- Opening Delimiter -
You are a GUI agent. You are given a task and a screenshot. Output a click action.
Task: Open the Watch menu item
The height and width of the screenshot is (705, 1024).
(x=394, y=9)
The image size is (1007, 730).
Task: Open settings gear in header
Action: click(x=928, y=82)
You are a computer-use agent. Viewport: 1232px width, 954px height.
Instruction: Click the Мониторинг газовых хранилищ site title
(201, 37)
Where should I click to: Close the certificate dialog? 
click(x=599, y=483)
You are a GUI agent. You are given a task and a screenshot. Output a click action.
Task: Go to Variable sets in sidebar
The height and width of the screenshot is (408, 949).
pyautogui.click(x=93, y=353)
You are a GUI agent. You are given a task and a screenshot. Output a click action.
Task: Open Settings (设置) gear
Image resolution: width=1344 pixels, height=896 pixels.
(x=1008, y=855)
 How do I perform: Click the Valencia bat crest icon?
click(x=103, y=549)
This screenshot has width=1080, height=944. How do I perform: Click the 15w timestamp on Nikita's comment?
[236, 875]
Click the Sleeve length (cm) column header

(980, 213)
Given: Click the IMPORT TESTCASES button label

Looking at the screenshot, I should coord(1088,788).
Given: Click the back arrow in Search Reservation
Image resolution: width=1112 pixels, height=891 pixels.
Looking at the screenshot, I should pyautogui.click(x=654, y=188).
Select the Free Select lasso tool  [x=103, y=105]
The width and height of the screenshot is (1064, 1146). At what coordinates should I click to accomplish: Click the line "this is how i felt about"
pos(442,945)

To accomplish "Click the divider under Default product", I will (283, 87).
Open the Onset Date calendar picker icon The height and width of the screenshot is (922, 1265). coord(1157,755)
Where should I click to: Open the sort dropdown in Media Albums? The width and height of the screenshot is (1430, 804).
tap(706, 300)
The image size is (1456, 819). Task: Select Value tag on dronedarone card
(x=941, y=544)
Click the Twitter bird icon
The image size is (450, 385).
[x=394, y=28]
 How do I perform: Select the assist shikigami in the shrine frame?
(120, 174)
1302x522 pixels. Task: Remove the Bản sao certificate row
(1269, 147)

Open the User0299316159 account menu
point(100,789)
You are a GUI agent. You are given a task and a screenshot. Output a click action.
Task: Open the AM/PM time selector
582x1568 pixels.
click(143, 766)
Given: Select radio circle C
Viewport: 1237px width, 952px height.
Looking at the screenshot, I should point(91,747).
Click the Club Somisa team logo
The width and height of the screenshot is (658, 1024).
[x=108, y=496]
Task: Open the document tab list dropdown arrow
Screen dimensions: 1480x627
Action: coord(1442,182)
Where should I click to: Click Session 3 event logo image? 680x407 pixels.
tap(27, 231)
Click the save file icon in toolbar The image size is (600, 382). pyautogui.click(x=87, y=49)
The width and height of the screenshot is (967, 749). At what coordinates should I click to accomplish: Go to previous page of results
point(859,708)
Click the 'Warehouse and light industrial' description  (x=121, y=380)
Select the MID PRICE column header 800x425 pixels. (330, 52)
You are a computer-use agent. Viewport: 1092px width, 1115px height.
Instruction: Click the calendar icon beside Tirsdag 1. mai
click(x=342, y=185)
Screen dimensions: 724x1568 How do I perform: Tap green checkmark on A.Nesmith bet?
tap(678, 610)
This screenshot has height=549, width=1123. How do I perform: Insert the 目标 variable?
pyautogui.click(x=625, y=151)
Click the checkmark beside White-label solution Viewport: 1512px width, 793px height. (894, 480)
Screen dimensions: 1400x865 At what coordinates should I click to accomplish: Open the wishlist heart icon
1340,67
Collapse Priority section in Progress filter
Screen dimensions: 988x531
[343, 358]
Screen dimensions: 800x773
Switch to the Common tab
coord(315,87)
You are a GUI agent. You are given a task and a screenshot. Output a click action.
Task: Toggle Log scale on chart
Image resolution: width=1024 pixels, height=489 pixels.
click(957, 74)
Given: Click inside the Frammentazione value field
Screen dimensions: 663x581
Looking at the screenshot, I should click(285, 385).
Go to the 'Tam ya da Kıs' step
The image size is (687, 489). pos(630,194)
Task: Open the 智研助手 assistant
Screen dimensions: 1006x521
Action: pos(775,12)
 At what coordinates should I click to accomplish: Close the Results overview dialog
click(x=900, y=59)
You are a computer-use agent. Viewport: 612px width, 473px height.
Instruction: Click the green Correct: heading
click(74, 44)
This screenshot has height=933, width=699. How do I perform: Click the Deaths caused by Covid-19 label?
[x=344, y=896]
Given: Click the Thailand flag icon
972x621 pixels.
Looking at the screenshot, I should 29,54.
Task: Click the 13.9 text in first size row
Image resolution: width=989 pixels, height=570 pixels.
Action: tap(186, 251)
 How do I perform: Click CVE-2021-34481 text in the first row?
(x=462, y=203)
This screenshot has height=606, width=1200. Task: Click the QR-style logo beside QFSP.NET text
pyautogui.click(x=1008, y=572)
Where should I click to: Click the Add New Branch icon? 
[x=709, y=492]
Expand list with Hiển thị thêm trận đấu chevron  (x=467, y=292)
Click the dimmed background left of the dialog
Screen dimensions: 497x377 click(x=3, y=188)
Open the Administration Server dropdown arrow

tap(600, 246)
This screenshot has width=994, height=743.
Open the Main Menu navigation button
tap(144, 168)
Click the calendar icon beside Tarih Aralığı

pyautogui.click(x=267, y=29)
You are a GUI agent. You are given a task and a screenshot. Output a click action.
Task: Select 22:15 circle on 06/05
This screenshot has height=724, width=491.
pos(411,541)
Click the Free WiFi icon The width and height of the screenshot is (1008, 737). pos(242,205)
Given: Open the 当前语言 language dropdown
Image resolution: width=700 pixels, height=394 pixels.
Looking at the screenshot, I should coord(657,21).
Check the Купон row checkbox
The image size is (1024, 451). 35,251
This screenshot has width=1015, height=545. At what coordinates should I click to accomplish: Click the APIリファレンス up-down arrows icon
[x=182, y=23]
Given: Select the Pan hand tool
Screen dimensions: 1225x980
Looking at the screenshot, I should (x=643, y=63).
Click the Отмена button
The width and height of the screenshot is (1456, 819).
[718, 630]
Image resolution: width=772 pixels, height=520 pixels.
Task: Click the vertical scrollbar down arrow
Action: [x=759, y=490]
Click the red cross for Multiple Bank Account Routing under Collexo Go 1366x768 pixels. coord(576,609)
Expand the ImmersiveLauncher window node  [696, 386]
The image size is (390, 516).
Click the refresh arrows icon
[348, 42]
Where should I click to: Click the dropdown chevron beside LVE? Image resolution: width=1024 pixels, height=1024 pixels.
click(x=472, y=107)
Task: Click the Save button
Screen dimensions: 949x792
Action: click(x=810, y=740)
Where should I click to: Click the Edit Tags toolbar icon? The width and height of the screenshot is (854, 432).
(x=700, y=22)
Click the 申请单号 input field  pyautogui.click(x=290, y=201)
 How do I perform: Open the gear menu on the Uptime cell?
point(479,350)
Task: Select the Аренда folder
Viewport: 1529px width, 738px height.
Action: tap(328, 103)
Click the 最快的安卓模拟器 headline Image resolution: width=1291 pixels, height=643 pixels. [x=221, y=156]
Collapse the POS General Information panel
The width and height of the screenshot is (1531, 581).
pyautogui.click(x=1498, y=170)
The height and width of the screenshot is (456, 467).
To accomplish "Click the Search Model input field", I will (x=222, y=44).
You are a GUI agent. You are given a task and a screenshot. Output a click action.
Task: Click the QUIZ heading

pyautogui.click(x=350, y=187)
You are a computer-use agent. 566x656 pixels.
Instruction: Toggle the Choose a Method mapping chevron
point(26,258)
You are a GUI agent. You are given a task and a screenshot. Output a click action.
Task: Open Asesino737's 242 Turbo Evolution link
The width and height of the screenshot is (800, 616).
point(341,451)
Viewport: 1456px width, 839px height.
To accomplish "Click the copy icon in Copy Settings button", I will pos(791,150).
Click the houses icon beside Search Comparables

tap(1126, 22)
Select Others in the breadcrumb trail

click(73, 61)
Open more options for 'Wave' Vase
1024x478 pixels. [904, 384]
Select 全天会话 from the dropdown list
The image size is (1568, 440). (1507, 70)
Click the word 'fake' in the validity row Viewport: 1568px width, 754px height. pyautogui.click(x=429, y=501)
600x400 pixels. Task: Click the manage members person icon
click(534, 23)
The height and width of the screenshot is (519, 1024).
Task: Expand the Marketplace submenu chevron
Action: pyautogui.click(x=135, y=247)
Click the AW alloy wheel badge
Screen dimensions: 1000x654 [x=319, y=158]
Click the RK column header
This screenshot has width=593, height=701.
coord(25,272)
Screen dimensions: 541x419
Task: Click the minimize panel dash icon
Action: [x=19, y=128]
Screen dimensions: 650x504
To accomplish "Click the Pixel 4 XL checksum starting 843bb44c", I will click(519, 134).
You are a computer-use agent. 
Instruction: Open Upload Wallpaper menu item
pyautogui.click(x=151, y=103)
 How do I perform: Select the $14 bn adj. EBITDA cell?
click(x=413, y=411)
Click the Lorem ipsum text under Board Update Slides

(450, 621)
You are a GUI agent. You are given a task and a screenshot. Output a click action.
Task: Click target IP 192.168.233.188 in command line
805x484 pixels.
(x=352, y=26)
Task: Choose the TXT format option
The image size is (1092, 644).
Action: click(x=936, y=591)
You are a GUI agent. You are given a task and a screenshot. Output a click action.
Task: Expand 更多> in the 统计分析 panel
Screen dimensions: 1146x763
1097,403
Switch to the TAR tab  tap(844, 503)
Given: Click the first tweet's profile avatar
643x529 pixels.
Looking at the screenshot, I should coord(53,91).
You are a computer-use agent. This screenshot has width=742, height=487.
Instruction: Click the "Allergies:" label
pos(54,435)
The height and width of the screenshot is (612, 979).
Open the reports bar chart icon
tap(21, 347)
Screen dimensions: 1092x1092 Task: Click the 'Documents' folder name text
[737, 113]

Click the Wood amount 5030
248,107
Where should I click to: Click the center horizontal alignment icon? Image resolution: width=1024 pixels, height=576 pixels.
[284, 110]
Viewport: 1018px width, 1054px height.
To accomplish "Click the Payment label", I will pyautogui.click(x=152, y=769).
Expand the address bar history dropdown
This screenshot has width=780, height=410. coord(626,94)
- Closing Delimiter -
▶ _EXERCISE GOAL_:
From the material above, state how many lines hold the word "input", giving nothing but the number.

▶ _SOLUTION TO THE PROBLEM_:
2